I hadn't even done anything about that. "No. I...no. I've been busy lately."

"Of course. Busy luring young men to love you and then breaking their hearts."

"If it's so important, why don't you figure out the Jake thing yourself?"

"I already have," Diego said, and that was a surprise to me. "I just thought you had to find out why on your own too."

"Maybe I don't want to do this anymore."

He stepped closer. Our toes might have touched. He towered over me, and I did my best to look defiant still.

"Do you know what I can do to someone as confused and lost as you, Hannah?"

"I know, Diego."

"I don't think you do. I can make this go away. I can give you purpose, and direction, the kind that will determine the rest of your life.
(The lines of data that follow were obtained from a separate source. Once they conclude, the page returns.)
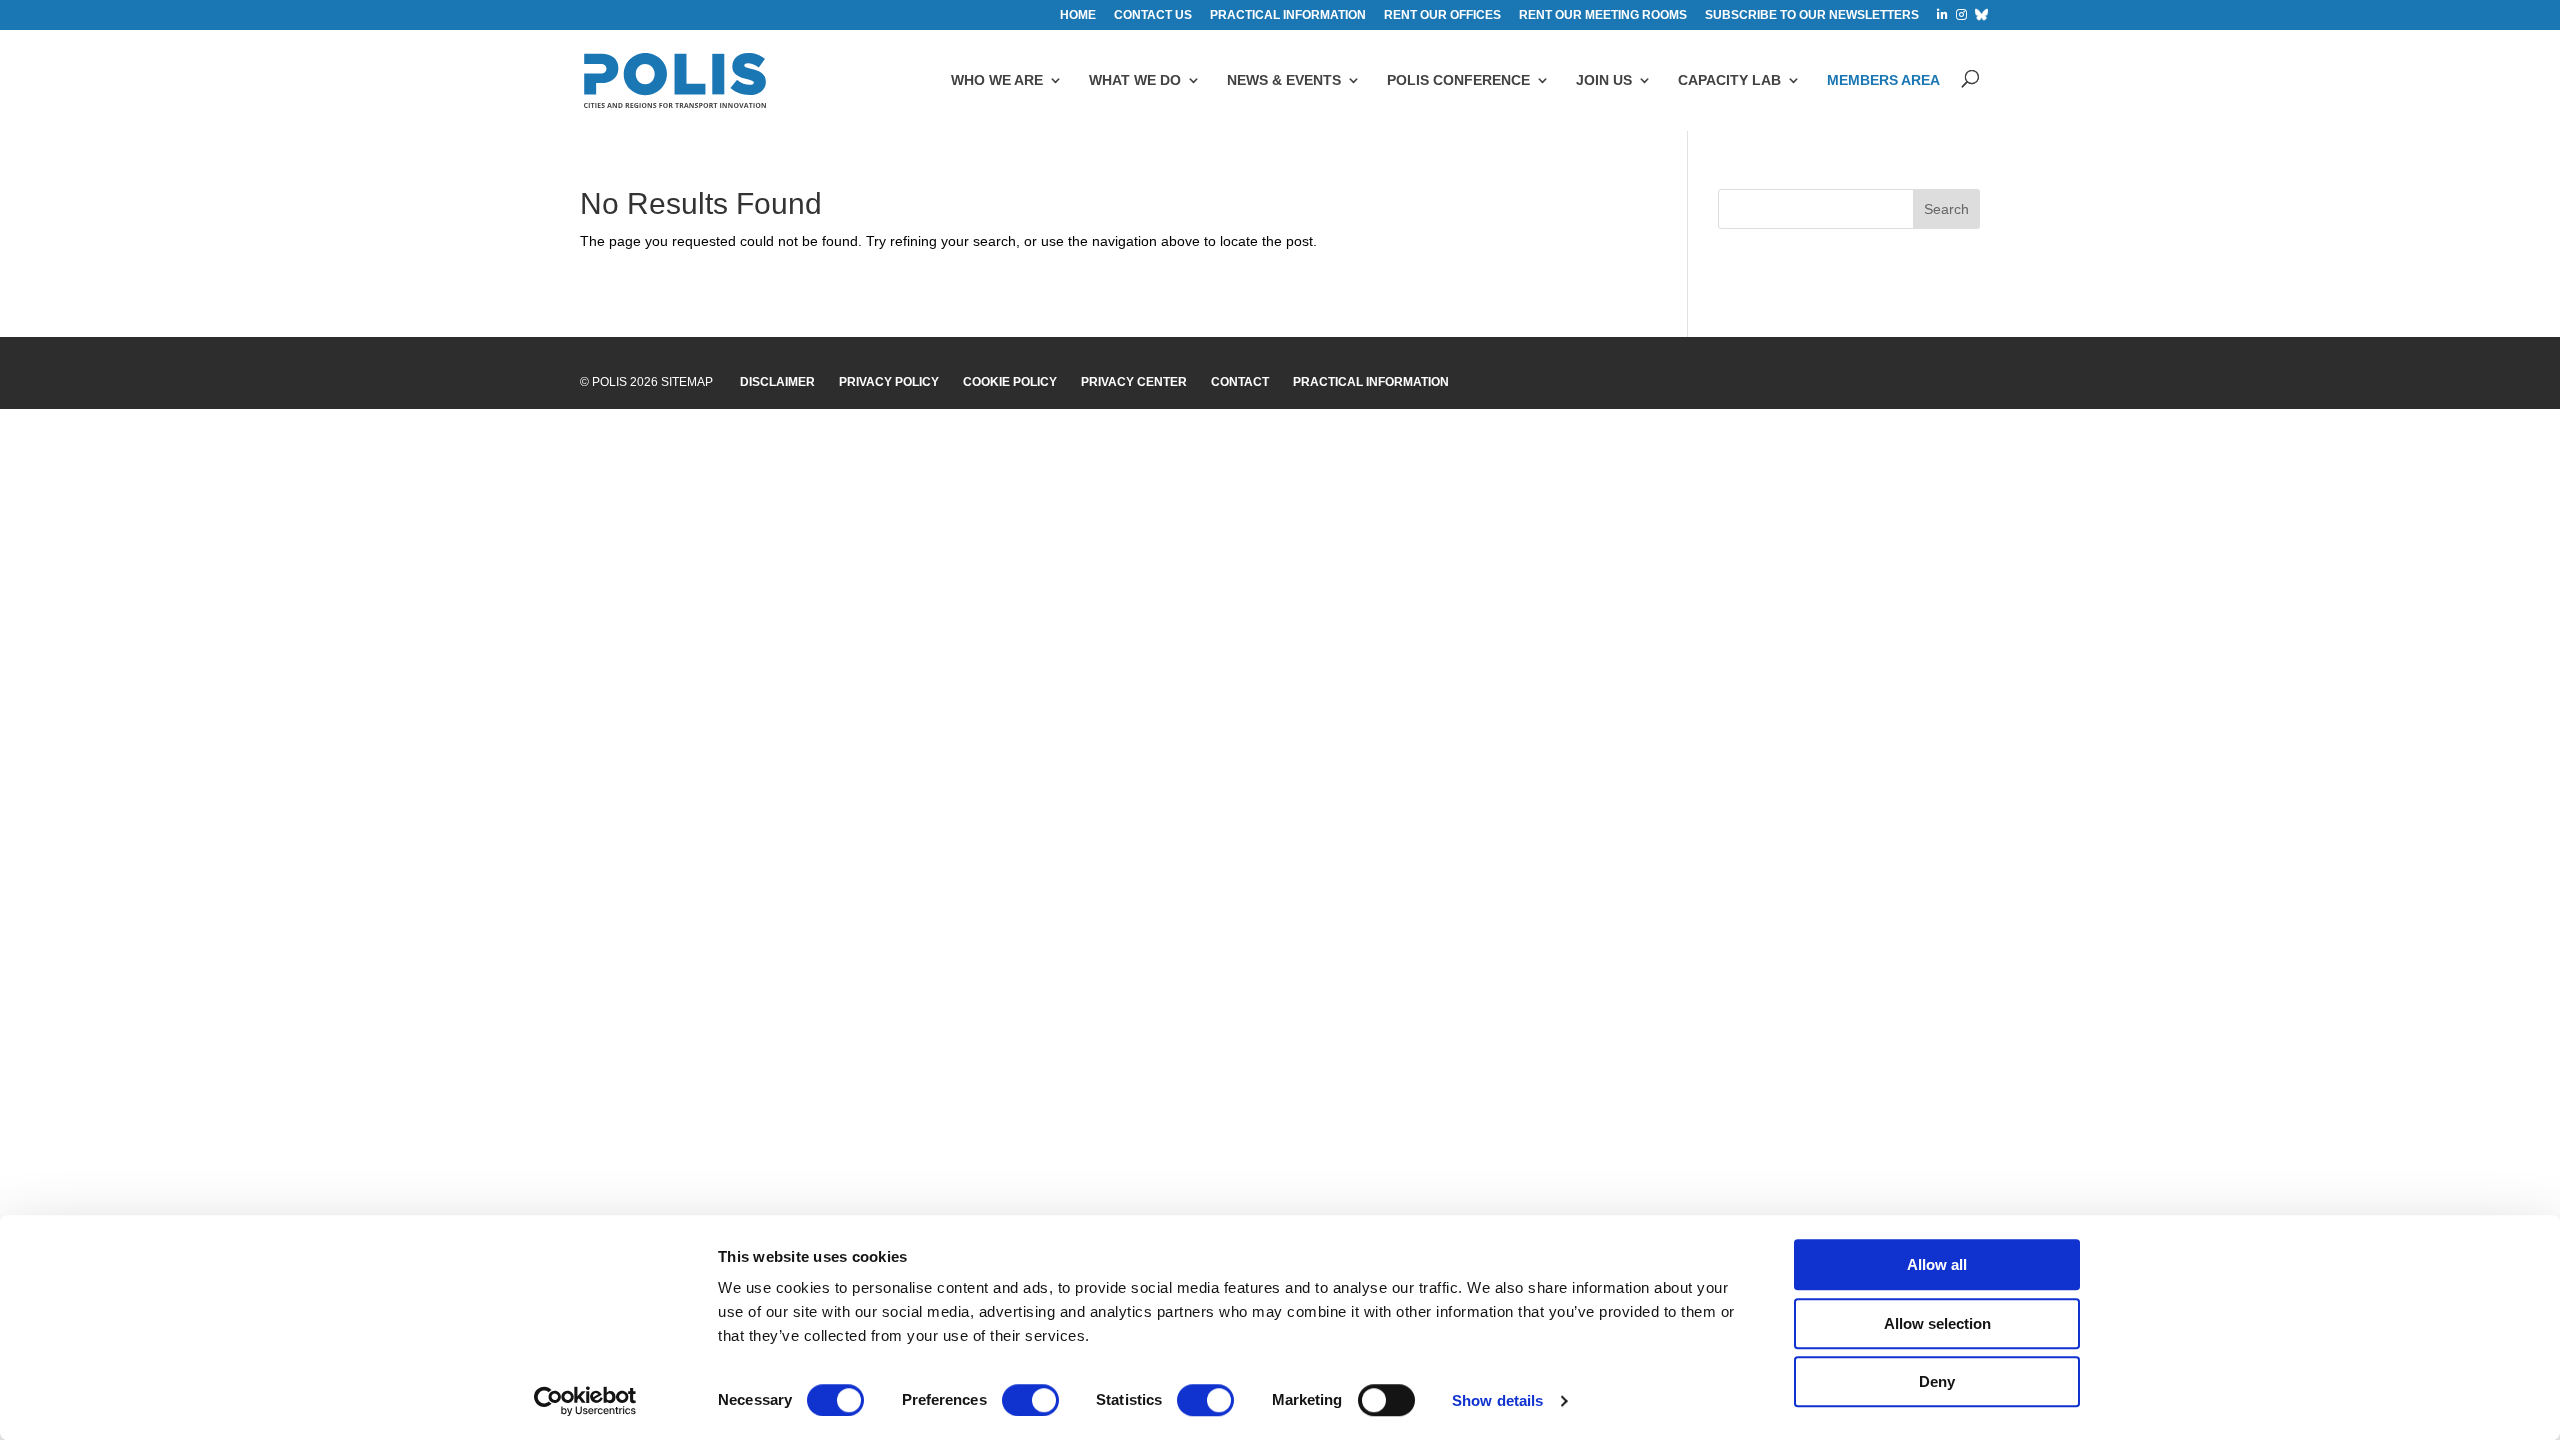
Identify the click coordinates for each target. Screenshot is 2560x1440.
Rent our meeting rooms (1603, 15)
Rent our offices (1442, 15)
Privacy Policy (889, 382)
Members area (1883, 80)
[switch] (1030, 1400)
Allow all (1937, 1264)
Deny (1937, 1381)
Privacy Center (1134, 382)
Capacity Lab (1729, 80)
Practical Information (1371, 382)
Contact (1240, 382)
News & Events (1284, 80)
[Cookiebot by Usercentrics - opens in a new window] (585, 1401)
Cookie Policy (1010, 382)
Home (1078, 15)
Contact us (1153, 15)
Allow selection (1937, 1323)
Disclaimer (777, 382)
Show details (1497, 1400)
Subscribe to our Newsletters (1812, 15)
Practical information (1288, 15)
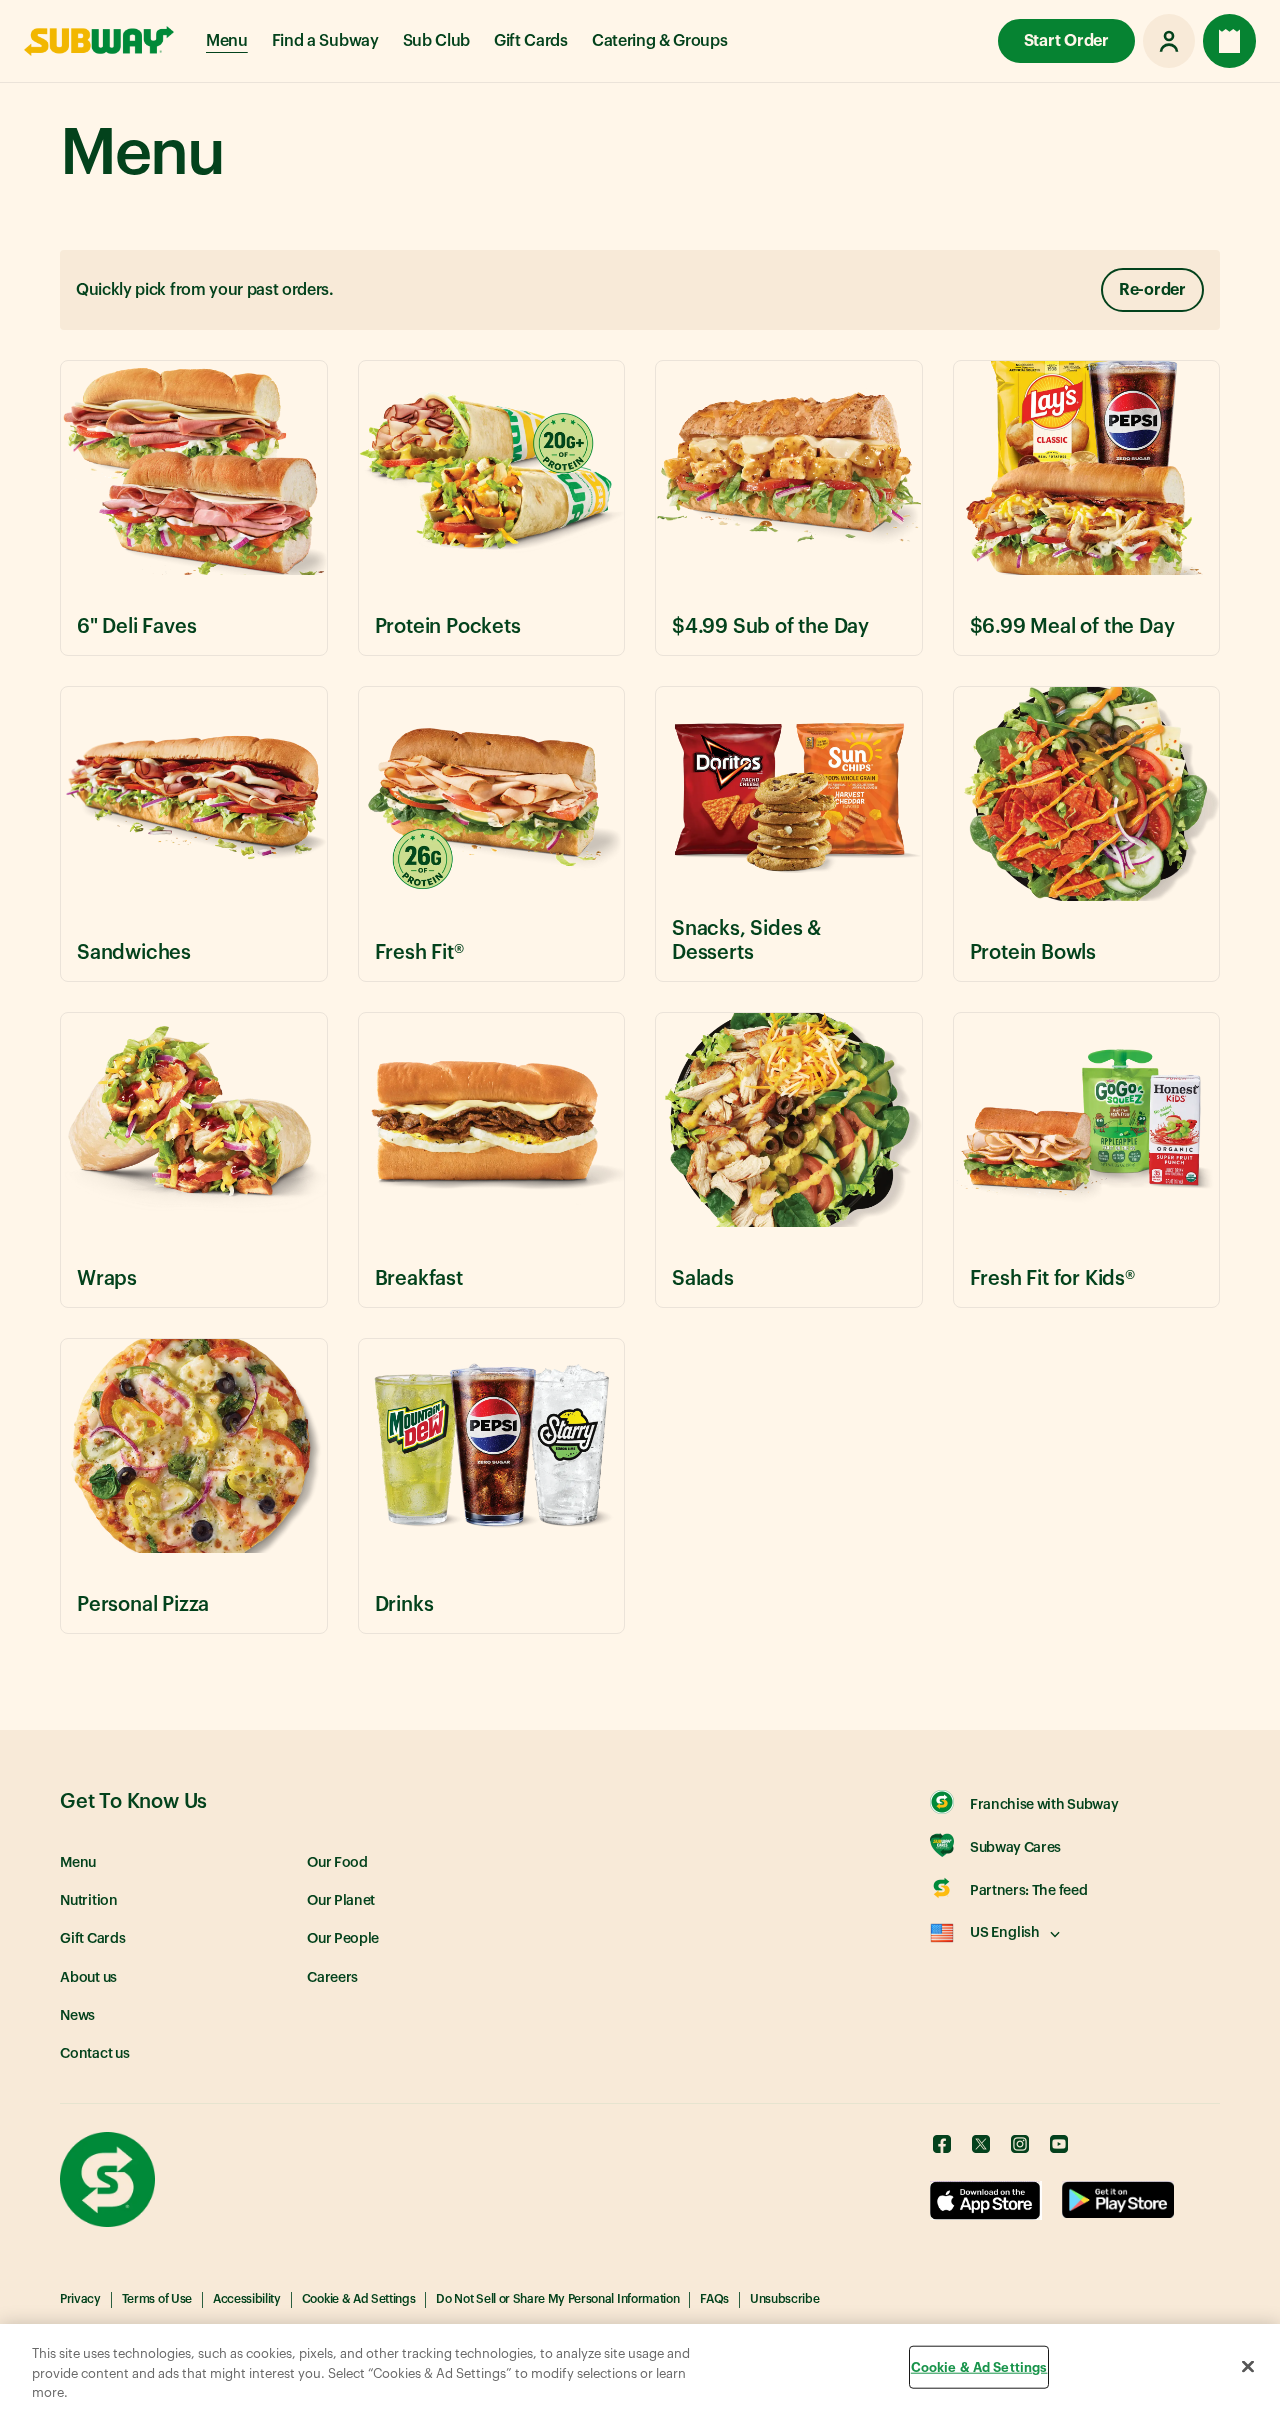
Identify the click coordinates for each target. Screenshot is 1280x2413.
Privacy (80, 2299)
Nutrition (89, 1901)
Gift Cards (531, 41)
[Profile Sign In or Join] (1169, 41)
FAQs (714, 2299)
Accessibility (247, 2299)
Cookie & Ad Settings (359, 2299)
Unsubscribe (784, 2299)
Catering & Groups (660, 41)
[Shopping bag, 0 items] (1229, 41)
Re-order (1152, 290)
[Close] (1248, 2366)
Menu (227, 41)
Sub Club (436, 41)
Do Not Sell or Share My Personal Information (557, 2299)
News (77, 2016)
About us (88, 1978)
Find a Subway (325, 41)
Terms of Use (157, 2299)
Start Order (1066, 41)
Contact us (95, 2054)
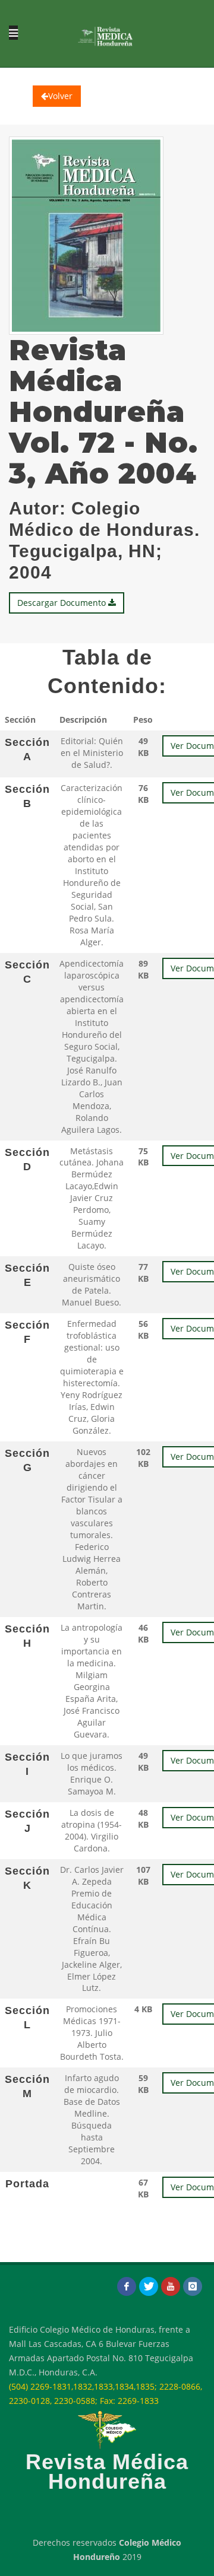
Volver (60, 95)
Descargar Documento (62, 602)
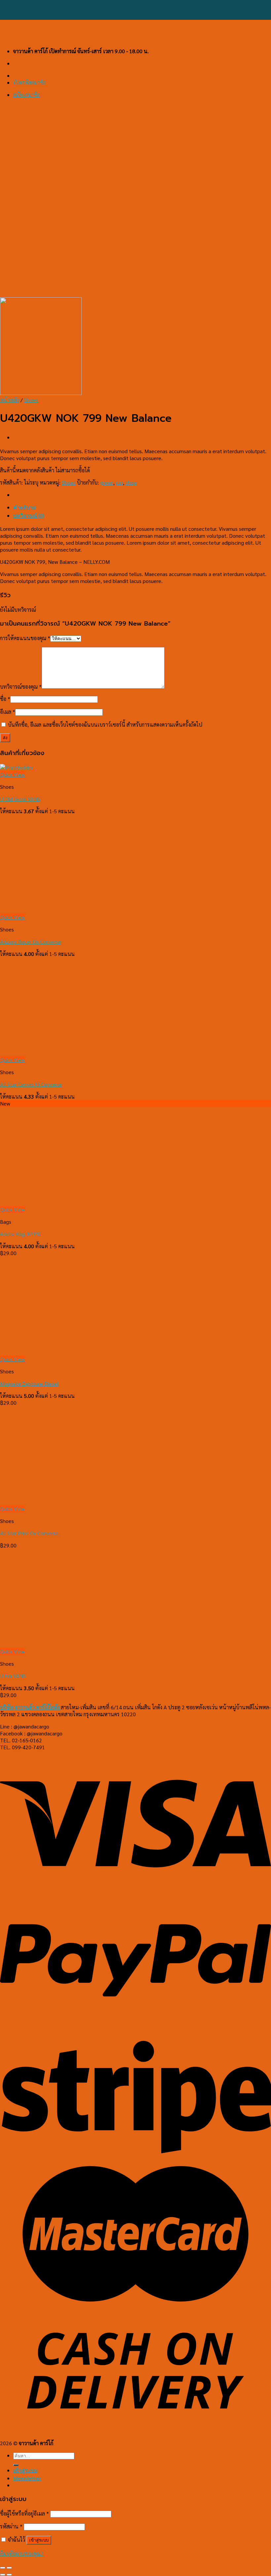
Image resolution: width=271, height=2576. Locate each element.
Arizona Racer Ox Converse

I do that for so many people, every day. You're not different."

It was tempting.

Diego leaned in, so close that I thought he was going to kiss me. And I knew what a kiss from Diego would do. I knew it would fix me.

But he stopped, and instead tapped my forehead. "You have to want it."

"I want it," I said, automatically, and pathetically.

"No, you want the easy way out. Maybe Quin had the right idea with training you the slow, boring way. You abuse the shortcut."

Ugh. Always. Ugh. I slammed my palm against the water and aimed the spray up at him. "You're horrible."

He laughed. "You and I make sense, New Girl. One day you'll come around to it."